REQUIREMENT —
Using the listing below, retype exactly the lines starting at the one with "FACE』 (58, 579)" and ending at the one with "利用規約 (70, 2528)", and include both.

SUPPLIED DATA —
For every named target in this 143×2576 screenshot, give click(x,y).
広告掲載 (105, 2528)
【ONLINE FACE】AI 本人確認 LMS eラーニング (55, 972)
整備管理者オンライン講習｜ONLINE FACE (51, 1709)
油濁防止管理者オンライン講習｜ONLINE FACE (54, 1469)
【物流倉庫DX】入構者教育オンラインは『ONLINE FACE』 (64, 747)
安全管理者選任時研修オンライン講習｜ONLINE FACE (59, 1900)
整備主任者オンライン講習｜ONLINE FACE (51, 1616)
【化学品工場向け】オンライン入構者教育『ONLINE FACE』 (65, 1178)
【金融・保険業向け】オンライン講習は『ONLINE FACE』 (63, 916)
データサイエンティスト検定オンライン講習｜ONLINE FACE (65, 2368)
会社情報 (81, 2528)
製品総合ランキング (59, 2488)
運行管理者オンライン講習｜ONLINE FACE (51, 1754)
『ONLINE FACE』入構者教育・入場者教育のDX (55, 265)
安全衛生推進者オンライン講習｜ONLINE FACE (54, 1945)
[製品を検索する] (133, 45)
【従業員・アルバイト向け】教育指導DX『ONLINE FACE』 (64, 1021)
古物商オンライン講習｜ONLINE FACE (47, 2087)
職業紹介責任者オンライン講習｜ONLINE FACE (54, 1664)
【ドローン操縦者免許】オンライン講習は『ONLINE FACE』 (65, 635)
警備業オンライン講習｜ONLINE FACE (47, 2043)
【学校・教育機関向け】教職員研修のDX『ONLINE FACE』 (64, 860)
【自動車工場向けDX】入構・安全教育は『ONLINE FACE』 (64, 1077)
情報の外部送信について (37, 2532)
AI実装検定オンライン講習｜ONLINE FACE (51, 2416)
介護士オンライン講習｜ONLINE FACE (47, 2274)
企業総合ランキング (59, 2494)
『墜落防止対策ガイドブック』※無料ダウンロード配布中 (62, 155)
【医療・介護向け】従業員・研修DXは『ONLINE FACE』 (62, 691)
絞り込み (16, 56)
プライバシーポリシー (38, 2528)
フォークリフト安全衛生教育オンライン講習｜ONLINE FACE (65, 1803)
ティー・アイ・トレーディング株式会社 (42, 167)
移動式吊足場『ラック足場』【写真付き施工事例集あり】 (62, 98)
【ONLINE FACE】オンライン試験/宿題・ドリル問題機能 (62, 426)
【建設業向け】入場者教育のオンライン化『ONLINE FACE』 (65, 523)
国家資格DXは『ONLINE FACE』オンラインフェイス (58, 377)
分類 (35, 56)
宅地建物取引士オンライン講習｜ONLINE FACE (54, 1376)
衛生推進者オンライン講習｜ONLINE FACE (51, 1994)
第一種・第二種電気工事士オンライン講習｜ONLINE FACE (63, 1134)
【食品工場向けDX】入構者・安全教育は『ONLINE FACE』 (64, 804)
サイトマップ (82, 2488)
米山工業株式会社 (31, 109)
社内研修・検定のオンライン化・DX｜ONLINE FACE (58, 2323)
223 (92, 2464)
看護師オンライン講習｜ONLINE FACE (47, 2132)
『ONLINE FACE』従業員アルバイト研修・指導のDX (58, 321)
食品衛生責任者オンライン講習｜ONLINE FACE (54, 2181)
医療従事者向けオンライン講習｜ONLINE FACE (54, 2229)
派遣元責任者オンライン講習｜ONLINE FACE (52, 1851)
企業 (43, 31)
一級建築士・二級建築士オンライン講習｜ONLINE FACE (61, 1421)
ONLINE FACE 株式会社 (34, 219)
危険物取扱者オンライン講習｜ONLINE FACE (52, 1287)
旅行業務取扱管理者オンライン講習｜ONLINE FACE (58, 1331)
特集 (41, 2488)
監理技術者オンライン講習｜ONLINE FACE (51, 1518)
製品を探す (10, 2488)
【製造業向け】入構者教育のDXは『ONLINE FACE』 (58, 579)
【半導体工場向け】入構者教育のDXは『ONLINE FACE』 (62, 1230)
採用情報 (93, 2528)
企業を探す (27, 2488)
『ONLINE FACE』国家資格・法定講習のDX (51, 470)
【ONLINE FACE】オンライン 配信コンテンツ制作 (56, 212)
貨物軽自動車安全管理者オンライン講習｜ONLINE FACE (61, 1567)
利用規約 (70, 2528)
...
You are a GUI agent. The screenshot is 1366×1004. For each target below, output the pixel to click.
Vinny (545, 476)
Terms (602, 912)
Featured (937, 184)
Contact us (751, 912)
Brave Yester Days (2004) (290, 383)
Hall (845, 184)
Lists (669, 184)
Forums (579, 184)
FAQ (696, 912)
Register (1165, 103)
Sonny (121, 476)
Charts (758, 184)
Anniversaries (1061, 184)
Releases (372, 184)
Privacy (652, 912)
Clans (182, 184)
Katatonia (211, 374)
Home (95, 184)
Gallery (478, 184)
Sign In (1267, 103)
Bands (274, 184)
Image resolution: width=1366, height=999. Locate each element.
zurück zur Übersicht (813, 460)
==
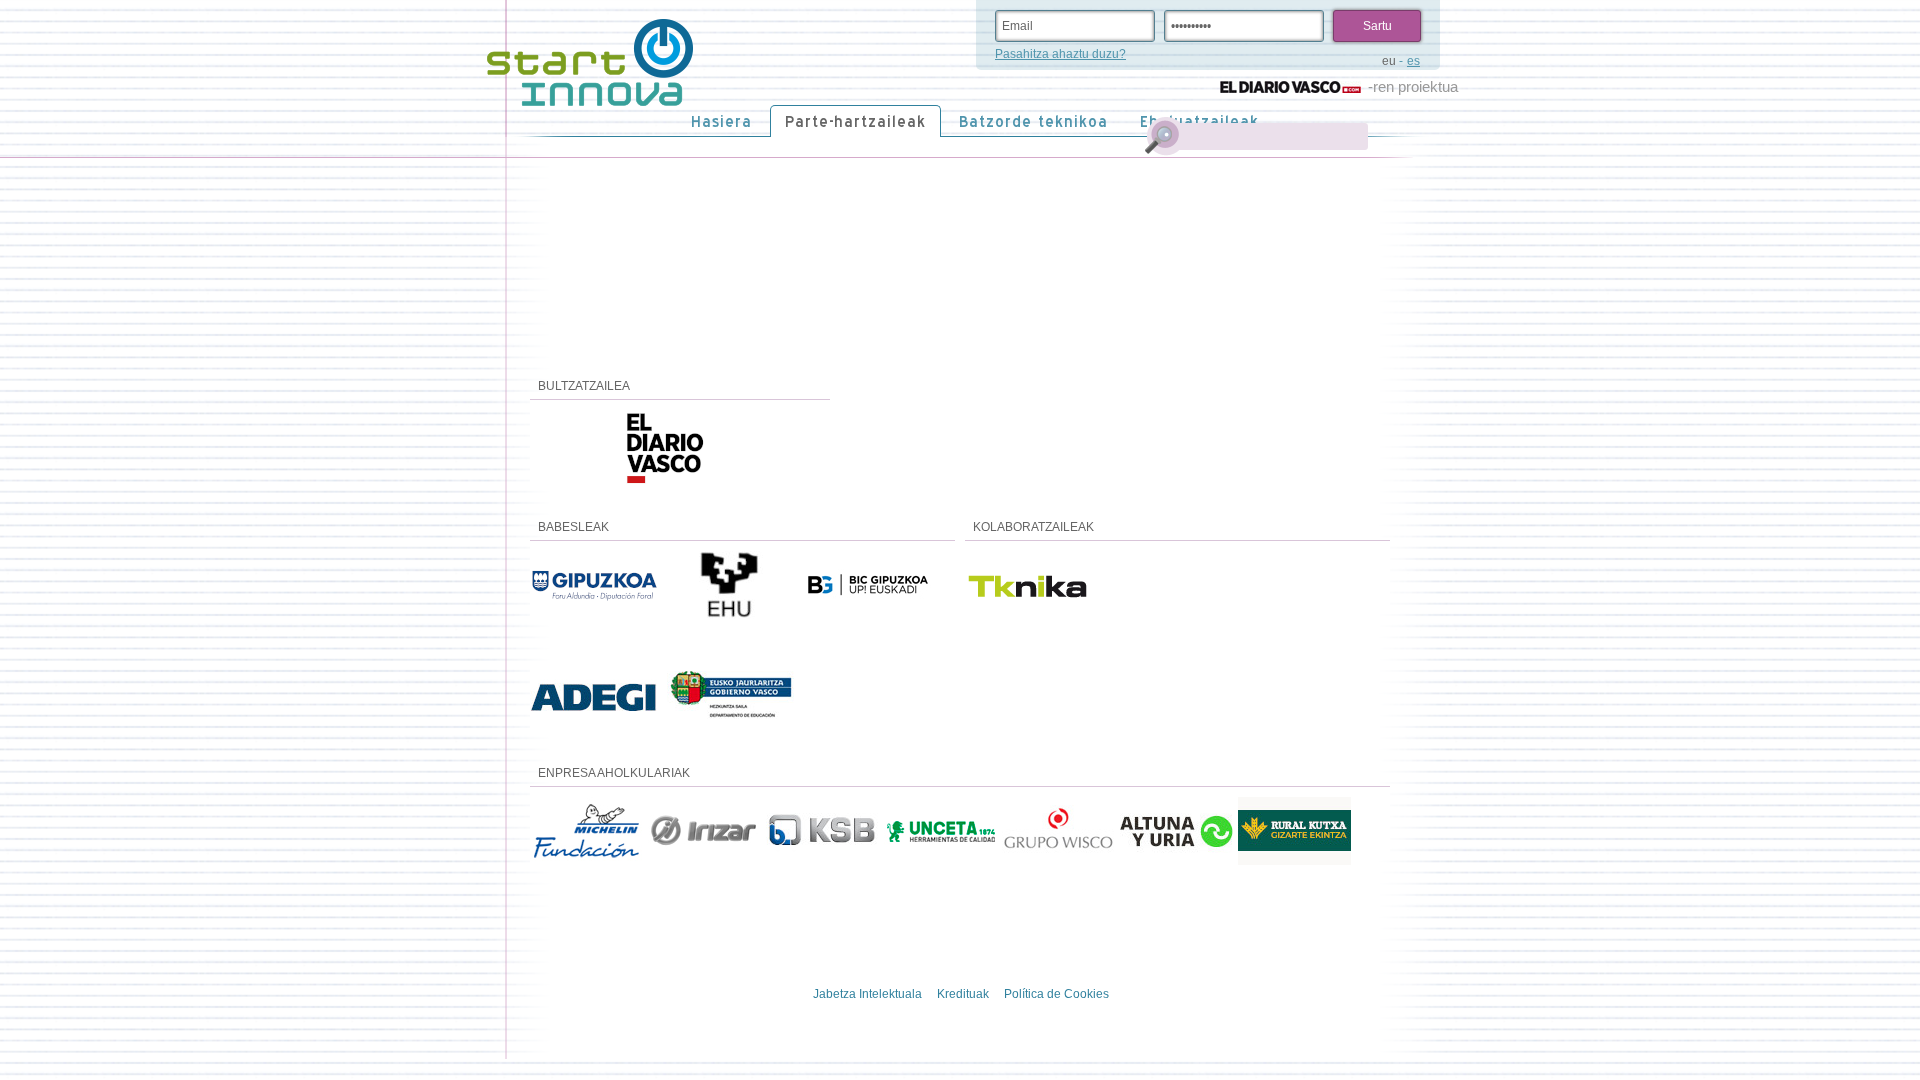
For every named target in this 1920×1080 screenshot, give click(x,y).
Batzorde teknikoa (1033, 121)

RESULT OF THIS TASK —
【製造業向け】入構者教育のDXは『ONLINE FACE』 (58, 579)
【半導体工場向け】入構者教育のDXは『ONLINE FACE』 (62, 1230)
採用情報 (93, 2528)
企業を探す (27, 2488)
『ONLINE FACE』国家資格・法定講習のDX (51, 470)
【ONLINE FACE】オンライン 配信コンテンツ制作 (56, 212)
貨物軽自動車安全管理者オンライン講習｜ONLINE FACE (61, 1567)
利用規約 (70, 2528)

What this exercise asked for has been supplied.